Segment Start: THE INPUT
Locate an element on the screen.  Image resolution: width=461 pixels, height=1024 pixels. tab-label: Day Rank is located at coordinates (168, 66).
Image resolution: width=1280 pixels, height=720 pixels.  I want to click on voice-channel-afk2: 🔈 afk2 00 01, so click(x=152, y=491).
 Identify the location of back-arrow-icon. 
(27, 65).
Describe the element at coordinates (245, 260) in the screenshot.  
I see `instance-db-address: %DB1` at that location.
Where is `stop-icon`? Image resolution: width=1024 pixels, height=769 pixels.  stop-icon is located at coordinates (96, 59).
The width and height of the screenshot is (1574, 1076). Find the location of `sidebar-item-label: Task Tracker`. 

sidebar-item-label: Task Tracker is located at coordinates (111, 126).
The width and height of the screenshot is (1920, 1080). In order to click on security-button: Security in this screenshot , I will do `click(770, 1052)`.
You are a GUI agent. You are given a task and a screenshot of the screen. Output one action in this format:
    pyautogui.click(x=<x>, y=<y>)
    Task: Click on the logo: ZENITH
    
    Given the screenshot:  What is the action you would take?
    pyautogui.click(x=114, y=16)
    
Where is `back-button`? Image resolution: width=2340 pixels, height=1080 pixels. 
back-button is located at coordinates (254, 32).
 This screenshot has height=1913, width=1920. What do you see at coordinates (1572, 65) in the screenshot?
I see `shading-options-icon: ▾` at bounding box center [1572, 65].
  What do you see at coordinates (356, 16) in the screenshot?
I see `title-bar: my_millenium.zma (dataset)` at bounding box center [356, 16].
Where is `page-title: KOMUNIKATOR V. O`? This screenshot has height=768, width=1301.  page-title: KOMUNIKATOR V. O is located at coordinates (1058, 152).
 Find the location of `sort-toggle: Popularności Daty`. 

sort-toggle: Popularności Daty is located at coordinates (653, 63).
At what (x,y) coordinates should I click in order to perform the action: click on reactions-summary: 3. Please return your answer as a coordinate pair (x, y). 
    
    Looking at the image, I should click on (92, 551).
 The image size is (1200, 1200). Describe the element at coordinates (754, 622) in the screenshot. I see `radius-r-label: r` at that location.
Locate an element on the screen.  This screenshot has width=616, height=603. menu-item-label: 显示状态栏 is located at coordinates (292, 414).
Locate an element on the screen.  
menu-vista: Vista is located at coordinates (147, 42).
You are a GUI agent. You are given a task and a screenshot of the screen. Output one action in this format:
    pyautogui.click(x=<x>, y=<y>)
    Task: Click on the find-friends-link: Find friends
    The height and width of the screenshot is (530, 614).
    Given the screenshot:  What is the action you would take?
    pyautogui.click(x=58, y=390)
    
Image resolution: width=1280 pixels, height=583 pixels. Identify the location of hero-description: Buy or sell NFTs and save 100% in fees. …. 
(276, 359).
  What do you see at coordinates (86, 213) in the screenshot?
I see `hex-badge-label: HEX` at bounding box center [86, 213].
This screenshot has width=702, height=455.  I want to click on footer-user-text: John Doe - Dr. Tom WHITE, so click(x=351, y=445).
Segment End: THE INPUT
Reproduce every item above verbatim, with no changes.

Locate an element on the screen.  Image resolution: width=461 pixels, height=1024 pixels. tab-label: Day Rank is located at coordinates (168, 66).
Image resolution: width=1280 pixels, height=720 pixels.  I want to click on voice-channel-afk2: 🔈 afk2 00 01, so click(x=152, y=491).
 Identify the location of back-arrow-icon. 
(27, 65).
Describe the element at coordinates (245, 260) in the screenshot.  
I see `instance-db-address: %DB1` at that location.
Where is `stop-icon`? Image resolution: width=1024 pixels, height=769 pixels.  stop-icon is located at coordinates (96, 59).
The width and height of the screenshot is (1574, 1076). Find the location of `sidebar-item-label: Task Tracker`. 

sidebar-item-label: Task Tracker is located at coordinates (111, 126).
The width and height of the screenshot is (1920, 1080). In order to click on security-button: Security in this screenshot , I will do `click(770, 1052)`.
You are a GUI agent. You are given a task and a screenshot of the screen. Output one action in this format:
    pyautogui.click(x=<x>, y=<y>)
    Task: Click on the logo: ZENITH
    
    Given the screenshot:  What is the action you would take?
    pyautogui.click(x=114, y=16)
    
Where is `back-button`? Image resolution: width=2340 pixels, height=1080 pixels. 
back-button is located at coordinates (254, 32).
 This screenshot has height=1913, width=1920. What do you see at coordinates (1572, 65) in the screenshot?
I see `shading-options-icon: ▾` at bounding box center [1572, 65].
  What do you see at coordinates (356, 16) in the screenshot?
I see `title-bar: my_millenium.zma (dataset)` at bounding box center [356, 16].
Where is `page-title: KOMUNIKATOR V. O`? This screenshot has height=768, width=1301.  page-title: KOMUNIKATOR V. O is located at coordinates (1058, 152).
 Find the location of `sort-toggle: Popularności Daty`. 

sort-toggle: Popularności Daty is located at coordinates (653, 63).
At what (x,y) coordinates should I click in order to perform the action: click on reactions-summary: 3. Please return your answer as a coordinate pair (x, y). 
    
    Looking at the image, I should click on (92, 551).
 The image size is (1200, 1200). Describe the element at coordinates (754, 622) in the screenshot. I see `radius-r-label: r` at that location.
Locate an element on the screen.  This screenshot has width=616, height=603. menu-item-label: 显示状态栏 is located at coordinates (292, 414).
Locate an element on the screen.  
menu-vista: Vista is located at coordinates (147, 42).
You are a GUI agent. You are given a task and a screenshot of the screen. Output one action in this format:
    pyautogui.click(x=<x>, y=<y>)
    Task: Click on the find-friends-link: Find friends
    The height and width of the screenshot is (530, 614).
    Given the screenshot:  What is the action you would take?
    pyautogui.click(x=58, y=390)
    
Image resolution: width=1280 pixels, height=583 pixels. Identify the location of hero-description: Buy or sell NFTs and save 100% in fees. …. 
(276, 359).
  What do you see at coordinates (86, 213) in the screenshot?
I see `hex-badge-label: HEX` at bounding box center [86, 213].
This screenshot has width=702, height=455.  I want to click on footer-user-text: John Doe - Dr. Tom WHITE, so click(x=351, y=445).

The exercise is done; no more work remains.